The rifles, later known as Model 1885s, were cataloged from 1885 until 1920, and 139,725 were manufactured. Made in numerous variations, the High Wall was used in early NRA long-range matches at Creedmoor and popular pre-World War I Schuetzen matches as well. After a 35-year run, Winchester concluded the single-shot was neither desirable nor profitable. But more than 75 years after it was discontinued, an Italian gunmaker saw potential in the “obsolete” design, as he had time and time again with classic American firearms. That man was Aldo Uberti.

The A. Uberti Story
After attending the Zanardelli gunsmithing school for three years, Aldo Uberti, known as “Renato” to his family, started as a full-time employee with Beretta at the age of 14. Uberti learned drafting and worked in the venerable maker’s tool room designing and fabricating production equipment. After the Nazis took control of northern Italy in 1943, Uberti was arrested and sent to a German concentration camp. Rumor has it he refused to give up others at Beretta—including family members—who supported the partisans rather than the Nazis. After being freed, he returned to work at Beretta and married into the Beretta family. UBERTI 1885 HIGH WALL

Uberti left his comfortable job to go into business with Vittorio Gregorelli in the late 1950s. The reasons were twofold: an 1851 Colt Navy revolver and Val Forgett. Forgett, who owned Service Armament Corp. and dealt principally in surplus arms, was trying to make a quick buck or two on the upcoming American Civil War centennial, and he had tried working with firms in France and Belgium to build 2,000 “Yank” and “Reb” Colt 1851 Navy replicas. But it was with Gregorelli and his young partner Uberti that, almost by accident, the three men created the replica gun market. The utilitarian design and frontier aura of the 1851 fascinated the young and talented Italian machinist.

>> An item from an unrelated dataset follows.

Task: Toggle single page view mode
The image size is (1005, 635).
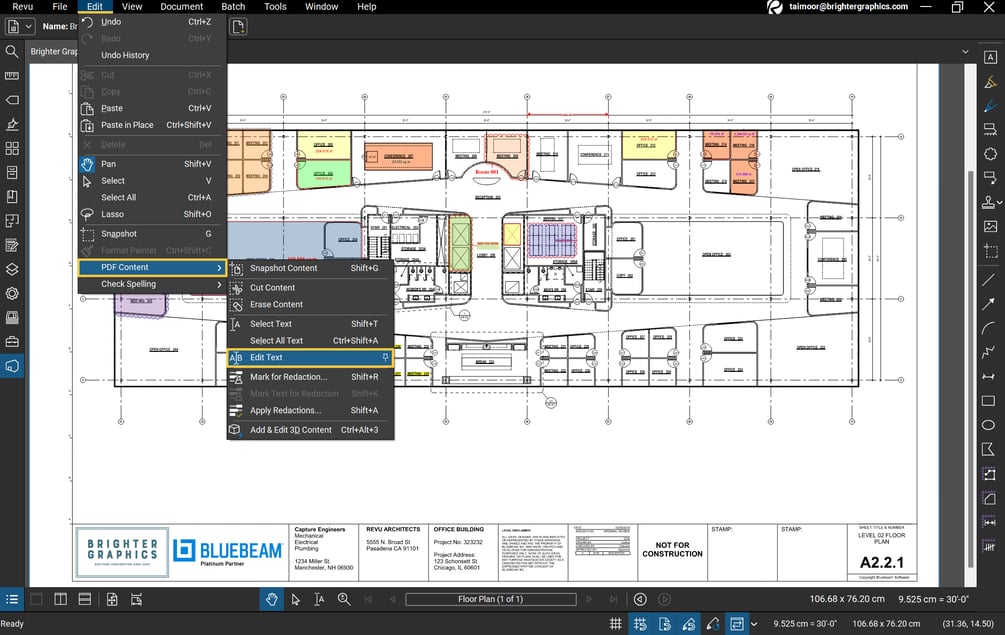Action: [35, 600]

The three first met in 1957, the year Forgett formed Navy Arms, and it took a little while to get the guns rolling off the line. Forgett sweated selling the first 100, but they were gone in a week, followed by more and more orders. In 1959 Uberti bought out his partner, founding A. Uberti S.r.l.

Forgett and Uberti soon found there was an almost insatiable appetite for replica guns. “We found out that people wanted to shoot the guns,” Uberti recalled years later. The next gun was a replica of the solid-frame 1858 Remington, followed by more black-powder Colts. Eventually Patersons, Dragoons, Wells Fargos and virtually every other variation from the Hartford plant were made—along with quite a few it didn’t. Next came the lever-actions, starting with the Model 1866 Winchester in 1966, the 1873 and then the Model 1860 Henry. At the urging of one of the Single Action Shooting Society’s founders, Boyd Davis, Uberti expanded into cartridge revolvers, in particular replicas of the Colt Single Action Army, again in dozens of variations—from Bisleys to Buntlines—as well as 1875 and 1890 Remingtons. In 1995, Uberti made its first replica of the Smith & Wesson Schofield (in .45 Colt or .44-40 Win. no less), and currently there is an extensive line of cartridge conversion guns built on the 1851 Navy, the 1860 Army and the 1858 Remington. Other new models include Model 1871-1872 Open Tops and even replicas of engraved Smith & Wesson No. 3s and Russian revolvers. In addition to the lever guns and revolvers, Uberti recreated big single-shots from the frontier West, including Remington Rolling Blocks and, in 1998, the Model 1885 High Wall, which we’ll get to shortly.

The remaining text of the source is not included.